Input data ▸
=== Begin Enclosure ===

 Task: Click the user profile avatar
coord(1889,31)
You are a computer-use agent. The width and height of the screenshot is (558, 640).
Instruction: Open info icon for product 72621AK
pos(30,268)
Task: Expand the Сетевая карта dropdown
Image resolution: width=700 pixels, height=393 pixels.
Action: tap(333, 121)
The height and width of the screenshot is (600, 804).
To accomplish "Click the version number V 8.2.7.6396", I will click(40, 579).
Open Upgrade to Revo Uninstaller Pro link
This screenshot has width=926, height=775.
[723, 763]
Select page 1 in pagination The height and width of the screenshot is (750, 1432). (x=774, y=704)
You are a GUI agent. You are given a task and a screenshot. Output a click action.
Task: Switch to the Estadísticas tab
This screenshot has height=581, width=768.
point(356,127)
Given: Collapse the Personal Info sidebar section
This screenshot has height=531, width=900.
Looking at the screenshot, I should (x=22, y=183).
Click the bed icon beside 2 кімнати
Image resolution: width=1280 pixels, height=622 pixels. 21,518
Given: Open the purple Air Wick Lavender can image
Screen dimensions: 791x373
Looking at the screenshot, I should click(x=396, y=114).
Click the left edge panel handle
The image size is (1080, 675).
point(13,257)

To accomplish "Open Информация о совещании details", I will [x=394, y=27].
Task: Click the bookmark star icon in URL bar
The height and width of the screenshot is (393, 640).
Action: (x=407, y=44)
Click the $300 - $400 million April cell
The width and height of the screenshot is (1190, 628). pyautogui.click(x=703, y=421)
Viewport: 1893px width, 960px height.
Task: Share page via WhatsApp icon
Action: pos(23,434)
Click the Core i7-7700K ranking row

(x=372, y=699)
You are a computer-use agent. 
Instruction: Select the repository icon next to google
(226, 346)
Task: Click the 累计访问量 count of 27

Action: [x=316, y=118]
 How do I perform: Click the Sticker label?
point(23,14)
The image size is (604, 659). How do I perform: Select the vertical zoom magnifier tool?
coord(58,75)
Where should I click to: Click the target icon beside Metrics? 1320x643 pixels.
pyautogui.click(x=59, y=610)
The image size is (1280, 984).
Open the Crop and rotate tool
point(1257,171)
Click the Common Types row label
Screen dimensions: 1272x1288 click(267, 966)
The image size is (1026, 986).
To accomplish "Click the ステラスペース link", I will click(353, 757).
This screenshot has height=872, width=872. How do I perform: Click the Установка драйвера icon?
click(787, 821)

=== End Enclosure ===

Work to be completed ▸
Return each entry from the material above exactly as it appears.

Task solution ▸
 Task: Click the user profile avatar
coord(1889,31)
You are a computer-use agent. The width and height of the screenshot is (558, 640).
Instruction: Open info icon for product 72621AK
pos(30,268)
Task: Expand the Сетевая карта dropdown
Image resolution: width=700 pixels, height=393 pixels.
Action: tap(333, 121)
The height and width of the screenshot is (600, 804).
To accomplish "Click the version number V 8.2.7.6396", I will click(40, 579).
Open Upgrade to Revo Uninstaller Pro link
This screenshot has width=926, height=775.
[723, 763]
Select page 1 in pagination The height and width of the screenshot is (750, 1432). (x=774, y=704)
You are a GUI agent. You are given a task and a screenshot. Output a click action.
Task: Switch to the Estadísticas tab
This screenshot has height=581, width=768.
point(356,127)
Given: Collapse the Personal Info sidebar section
This screenshot has height=531, width=900.
Looking at the screenshot, I should (x=22, y=183).
Click the bed icon beside 2 кімнати
Image resolution: width=1280 pixels, height=622 pixels. 21,518
Given: Open the purple Air Wick Lavender can image
Screen dimensions: 791x373
Looking at the screenshot, I should click(x=396, y=114).
Click the left edge panel handle
The image size is (1080, 675).
point(13,257)

To accomplish "Open Информация о совещании details", I will [x=394, y=27].
Task: Click the bookmark star icon in URL bar
The height and width of the screenshot is (393, 640).
Action: (x=407, y=44)
Click the $300 - $400 million April cell
The width and height of the screenshot is (1190, 628). pyautogui.click(x=703, y=421)
Viewport: 1893px width, 960px height.
Task: Share page via WhatsApp icon
Action: pos(23,434)
Click the Core i7-7700K ranking row

(x=372, y=699)
You are a computer-use agent. 
Instruction: Select the repository icon next to google
(226, 346)
Task: Click the 累计访问量 count of 27

Action: [x=316, y=118]
 How do I perform: Click the Sticker label?
point(23,14)
The image size is (604, 659). How do I perform: Select the vertical zoom magnifier tool?
coord(58,75)
Where should I click to: Click the target icon beside Metrics? 1320x643 pixels.
pyautogui.click(x=59, y=610)
The image size is (1280, 984).
Open the Crop and rotate tool
point(1257,171)
Click the Common Types row label
Screen dimensions: 1272x1288 click(267, 966)
The image size is (1026, 986).
To accomplish "Click the ステラスペース link", I will click(353, 757).
This screenshot has height=872, width=872. How do I perform: Click the Установка драйвера icon?
click(787, 821)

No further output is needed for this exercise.